=== Assignment ===
Restate, exactly as written, the entries below from the line that holds "Screen dimensions: 161x161" through the line that holds "The image size". Pictures are not part of the copy.

=== Raw data ===
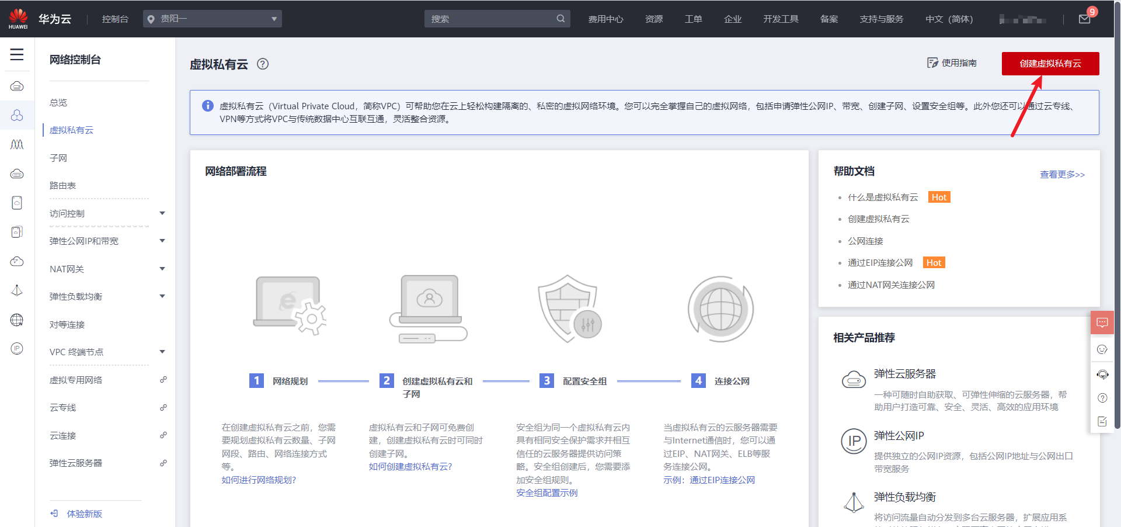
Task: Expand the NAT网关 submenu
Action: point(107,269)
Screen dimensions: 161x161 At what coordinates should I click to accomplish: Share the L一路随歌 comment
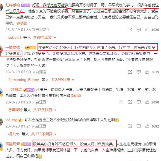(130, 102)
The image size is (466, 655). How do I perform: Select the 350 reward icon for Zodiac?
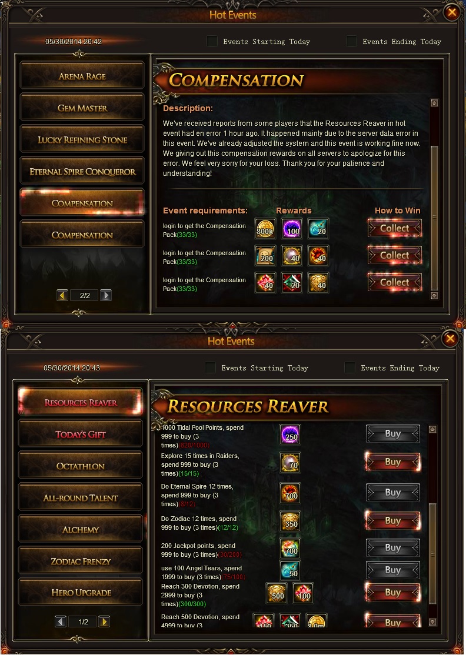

==

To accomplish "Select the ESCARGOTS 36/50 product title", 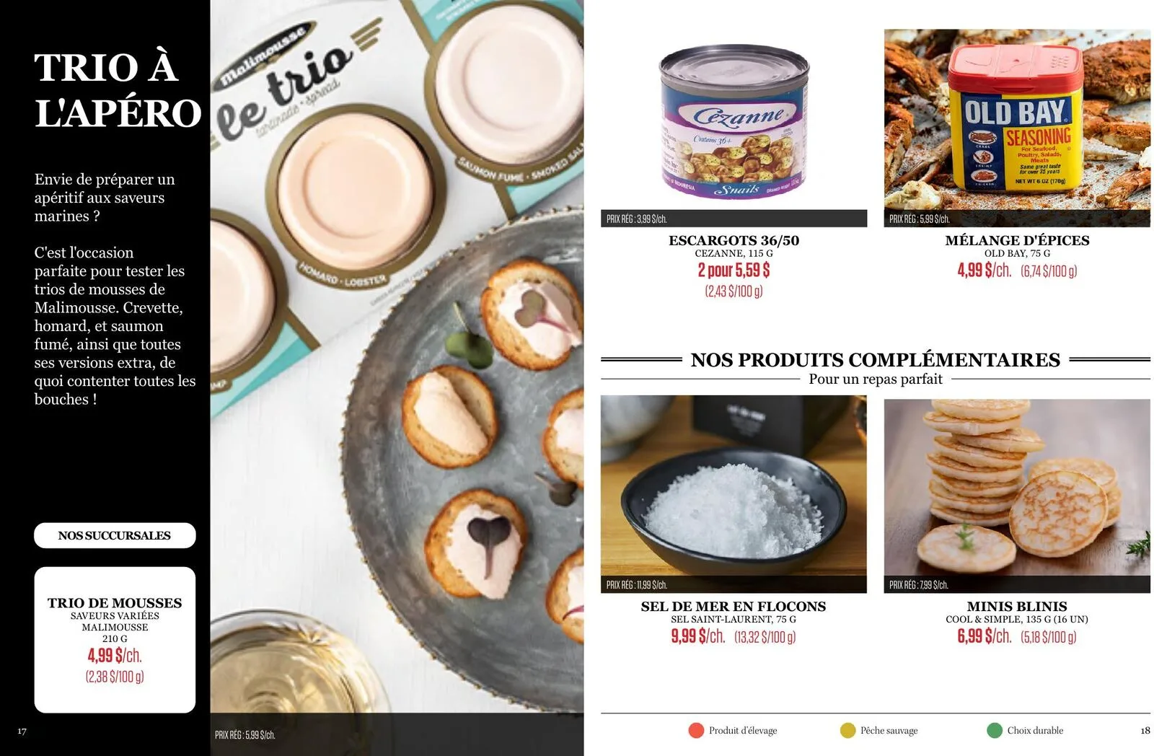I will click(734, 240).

=== Task output ===
Screen dimensions: 161x161 At what coordinates should I click to accomplish: Share the L一路随歌 comment
(130, 102)
The image size is (466, 655). How do I perform: Select the 350 reward icon for Zodiac?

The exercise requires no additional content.